GOLD / papaya / 10166 posts
At our hospital, all rooms were private, and unless you had a C-section, you delivered and recovered in the same room. The baby stayed with you the entire time as well.
grapefruit / 4006 posts
We had to pay extra for a private room, and we did. I wasn't sure if it was worth it until I had to have an overnight stay in the hospital when lo was a month old and we had to share. I didn't get any sleep because the baby next door was crying a lot and the nurses come in and out at different times. So I appreciated having a private room more after that experience.
kiwi / 656 posts
I am super jealous of you ladies where a private room was the only option! As others have said, it seems there are no hospitals in NYC that offer that- always extra, no guarantees. I makes me so wish we could move home to Texas before this baby comes! Oh well, I try to be grateful that even in the worst case scenario I know baby and I will get great care. Sounds like I should save up to spring for the private room, if it turns out to be an option!
coconut / 8472 posts
I chose a hospital 40 minutes away rather than 5 because it had a nicer setup, including private rooms. I can't even imagine having a roommate, much less a whole ward of other people. Ugh. I had a rough birthing experience and got to my recovery room at around 12:30am. I can't imagine having to say goodbye to DH at that point after DS was only 2 hours old. Or on the flip side, having some new roommate come at 12:30 and wake me up.
Our hospital stay was on the longer side because I had a c-section, and it turned into a really special time for the three of us as a family. I don't think it would have been nearly the same if we hadn't been able to just close the door for a few hours, just the three of us.

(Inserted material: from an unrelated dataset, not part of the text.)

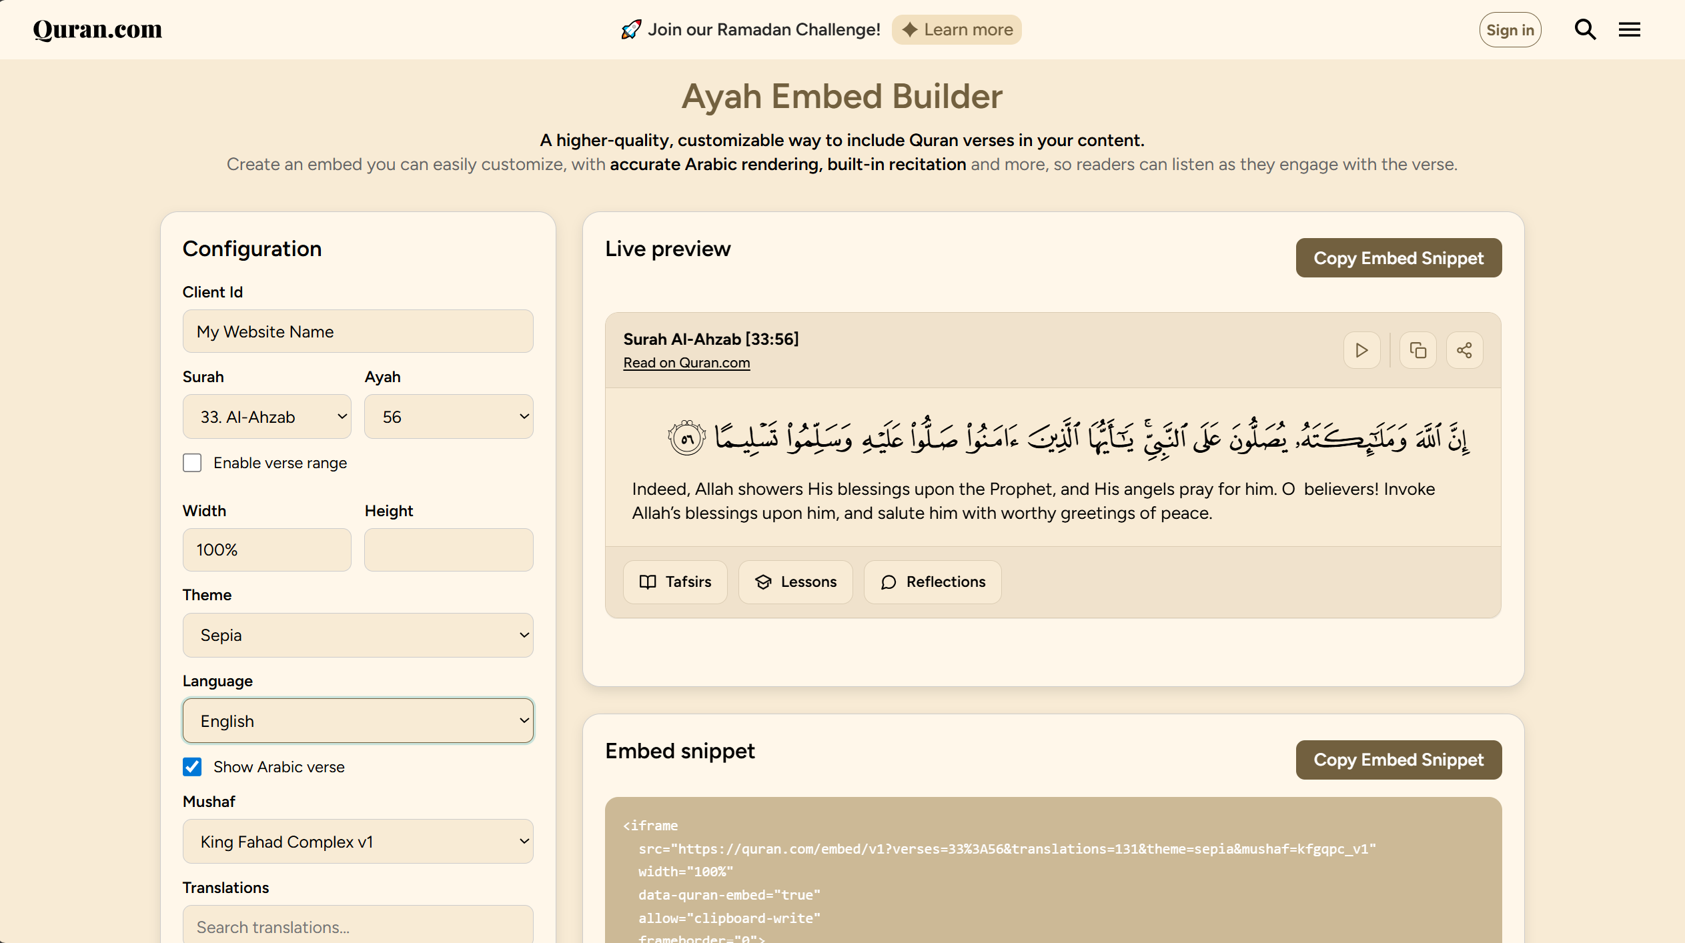Image resolution: width=1685 pixels, height=943 pixels.
Task: Click the copy verse icon in preview
Action: tap(1418, 350)
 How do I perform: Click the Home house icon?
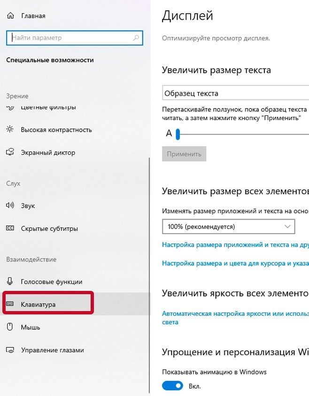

And as others mentioned, post partum logistics just suck. People are coming to visit, you're only sleeping in 2 hour increments because the baby's crying, it's hard to shower or use the bathroom so you end up spend 3x as long in there. Also, we had an issue one night where DS got fed up with my milk not being in and screamed on and off until 4am because he was hungry. We finally fed him some formula and he was better. But trying to deal with that and being on my own after a c-section, or having a roommate in the room and feeling bad for waking her up would just be awful. And the entire day following the nurses left us alone because they knew we had a rough night. With another family in the room we couldn't have gotten the peace and rest we needed.
So anyways, I vote private room and/or new hospital.
blogger / honeydew / 7081 posts
@pui: We were in a double room, but lucked out and didn't have anyone else in the room. Our insurance covered a semi-private room (OHIP covers the ward rooms, right?).
pomegranate / 3706 posts
My only option was a private room. I have no idea what it would be like to not have had one, but I enjoyed the privacy and quiet bonding time with my husband and each baby.
clementine / 826 posts
I too am on OHIP, but I had a private room each time. With DH's insurance we only had to pay a very small amount out of the total. It was $200 for 3 nights with my first (traumatic c-section) and $90 for 2 nights for my second.
I would totally spring for a private again.
pomegranate / 3580 posts
Yep, it was the only option! It had a little pull out bed for DH, too.. I'd spring for a private room - but I'm pretty private anyway and loved the time we had to bond alone.